Developing dedicated video captioning models is computationally expensive and often requires complex architectural designs to handle temporal dynamics. However, this research reveals a surprising finding: with minimal modifications and computational resources, a pre-trained image-text model can be effectively repurposed for video captioning, outperforming several specialized video captioning systems. The researchers adapted BLIP-2, a state-of-the-art image captioning model, by simply concatenating frame embeddings and post-training it on a relatively small dataset of 6,000 video-text pairs. This approach significantly reduces the data requirements compared to other methods that utilize millions of video-text pairs.
The study focuses on three key factors for optimizing video captioning: model scale, data efficiency, and training supervision. They discovered that mid-sized language models (LLMs), such as Flan-T5-XL-3B, offer the best balance of trainability and performance, challenging the assumption that larger models are always superior. Furthermore, the extensive image-text pre-training of BLIP-2 proved highly transferable to video, enabling strong performance with limited video data. Finally, using reinforcement learning with the CIDEr metric significantly improved caption quality compared to traditional cross-entropy loss.

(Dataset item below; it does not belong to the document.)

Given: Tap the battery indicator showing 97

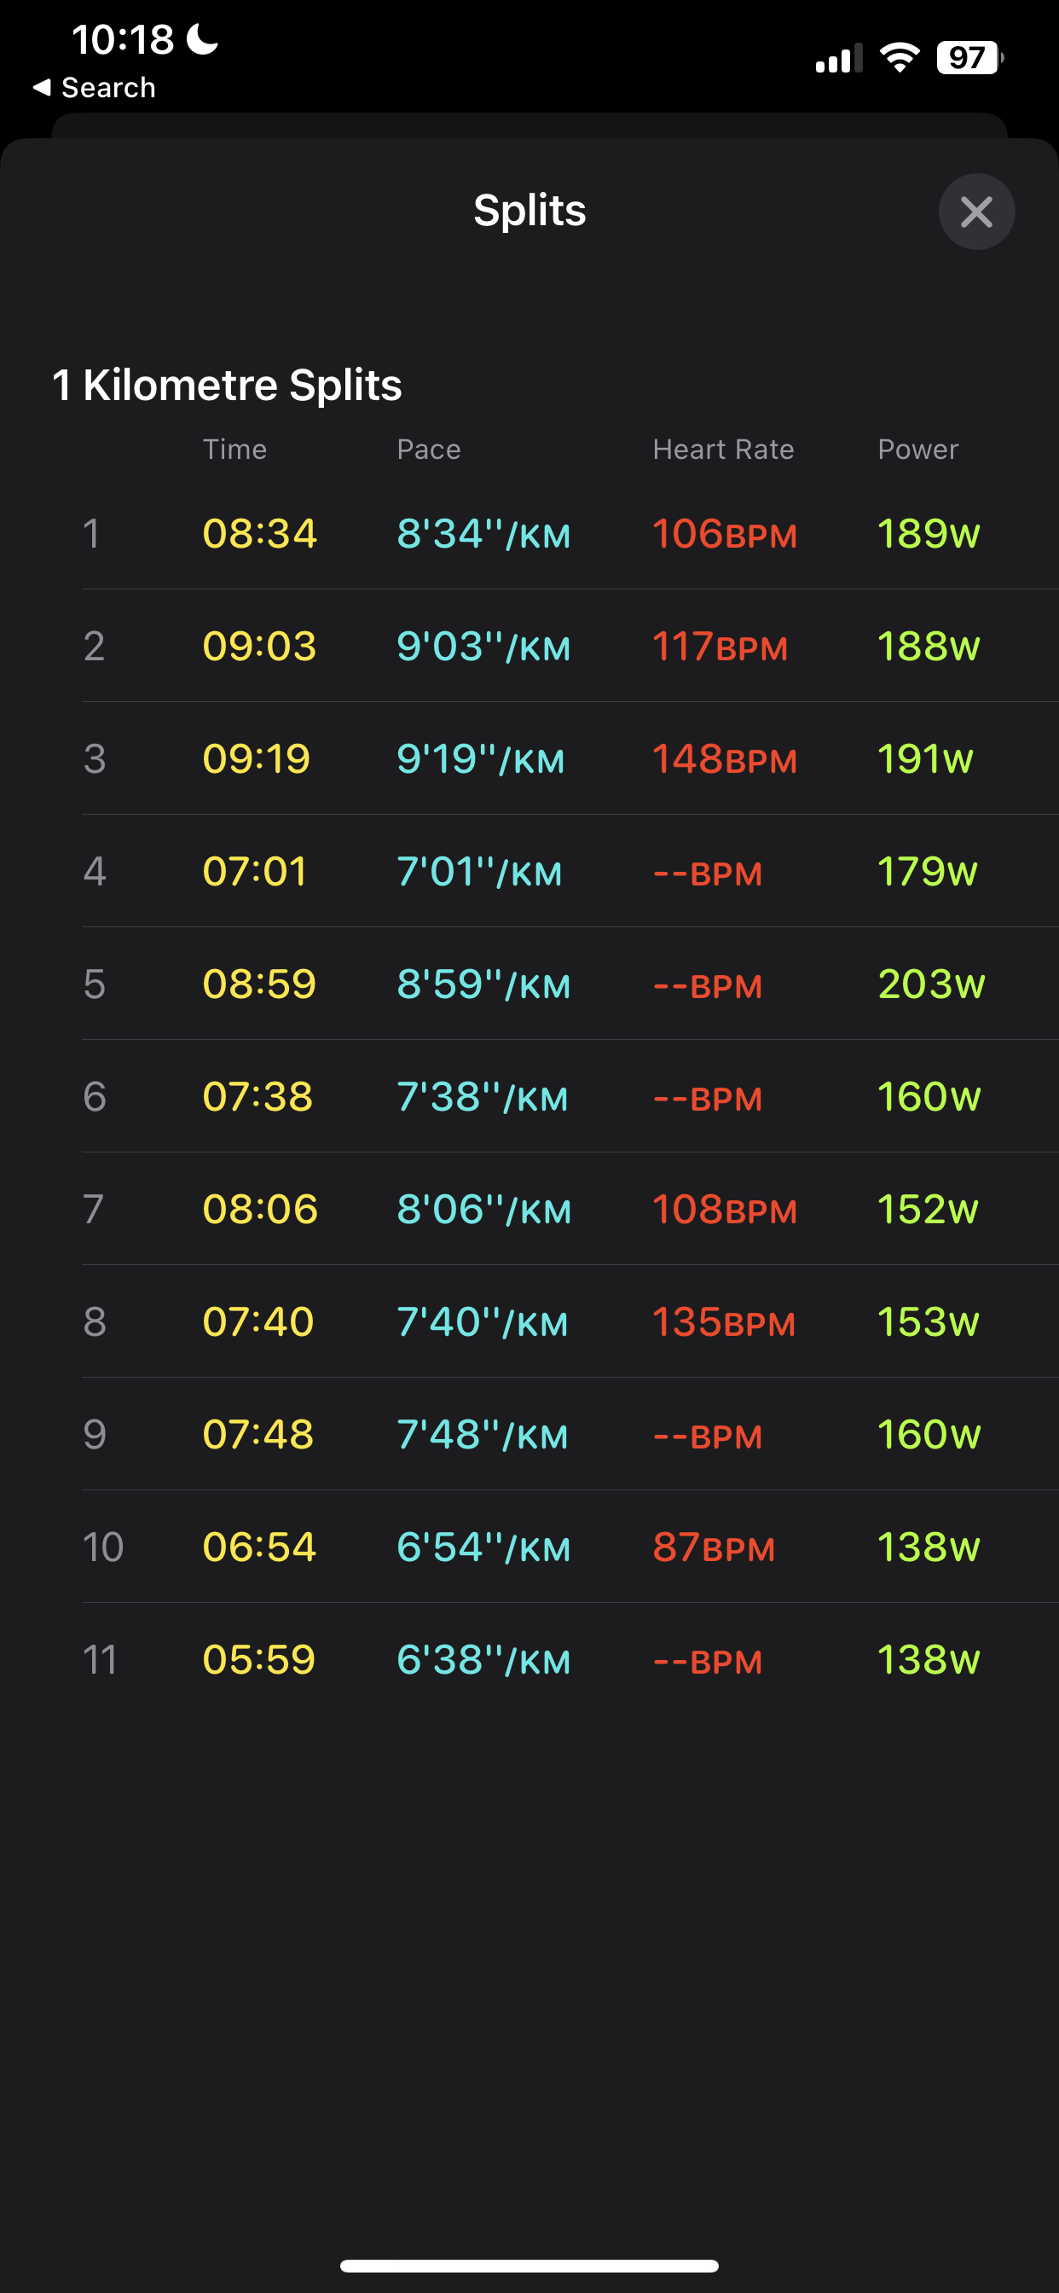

The adapted BLIP-2 model achieved remarkable results on established benchmarks, ranking 2nd on MSR-VTT and MSVD, and 3rd on VATEX. This performance highlights the surprising effectiveness of this simple adaptation strategy, particularly in low-resource scenarios. The researchers also explored the impact of video resolution and temporal fusion methods, finding that lower resolution (224x224) is sufficient for competitive performance and that frame concatenation outperforms averaging for capturing temporal dynamics. These findings offer valuable insights for optimizing resource allocation in video captioning.
This newsletter highlights the rapid advancements in multimodal image and text foundation models. From specialized models like FetalCLIP, tailored for complex medical image analysis, to the innovative architectural designs of MBLM that push the boundaries of sequence length, the field is witnessing remarkable progress. The clever repurposing of existing image-text models for video captioning, as demonstrated with BLIP-2, underscores the potential for resource-efficient solutions. Furthermore, the focus on explainability and the use of self-synthesized data, as explored in the research on enhancing LMMs, addresses critical challenges in deploying these powerful models in real-world applications. These developments collectively paint a picture of a rapidly evolving landscape where multimodal models are becoming increasingly sophisticated, adaptable, and accessible.